Much like Kelsey Tomlinson, Parkway West coach Annie Wayland said she has seen different perspectives of the injury.

As a coach, she's witnessed players like Hatzigeorgiou endure the pain but, as a player, she also felt the pain and had to deal with the recovery.

“Of course I was devastated because it was the most feared injury in all of soccer,” Wayland said. “It's the pain of the injury itself, the surgery, the rehab, and the long road to recovery was very dreaded. My recovery was exceptionally long due to my age. I was turning 30 and had made it through high school, Division I soccer (Illinois State), and a year of semi-pro soccer completely unscathed. My luck had run out as an adult. I had done extra working out that day pre-game and it was really hot. I believe I was exhausted and my body was in no condition to be jumping over a goalie and landing properly, but soccer instincts just kicked in and thinking practically was out the door. So, I was blessed it happened in my post-competitive career, but the pain of the surgery and the length of the recovery proves to be more and more difficult the older you are.”

As it pertains to lowering the number of ACL injuries, Nepple said stretching circles and a good run as the only form of warmup should be a thing of the past.

Programs can be developed to incorporate specific dynamic stretches that target stretching ACLs and other key body parts to avoid injury.

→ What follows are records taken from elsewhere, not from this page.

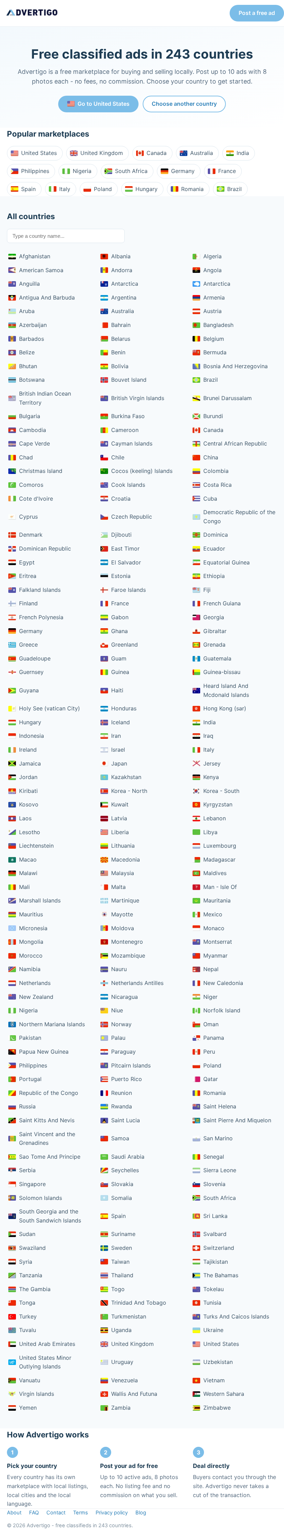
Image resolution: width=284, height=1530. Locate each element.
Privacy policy (112, 1513)
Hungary (146, 188)
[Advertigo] (32, 13)
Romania (192, 188)
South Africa (131, 170)
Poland (103, 188)
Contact (55, 1513)
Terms (80, 1513)
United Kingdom (101, 152)
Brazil (234, 188)
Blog (140, 1513)
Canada (157, 152)
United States (39, 152)
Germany (183, 170)
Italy (64, 188)
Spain (28, 188)
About (14, 1513)
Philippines (35, 170)
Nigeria (82, 170)
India (243, 152)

“In the setting of soccer, even with ACL reconstructions, they still can tear if we don't correct the mechanics,” Nepple continued. “The key is making them move in ways that don't stress the ACL. We have science and prevention programs that are successful in preventing ACL injuries, as well as other injuries and can improve performance. The current standard is these more dynamic warm-up programs. The thing I hate is that we're teaching these kids to move (correctly) when they're high school age. We should be doing this when they're much younger. (Girls soccer) is, by far, the highest-risk sport. We certainly see them in boys soccer but, in general, they're more common in girls. In terms of all the female sports, soccer climbs to the top.”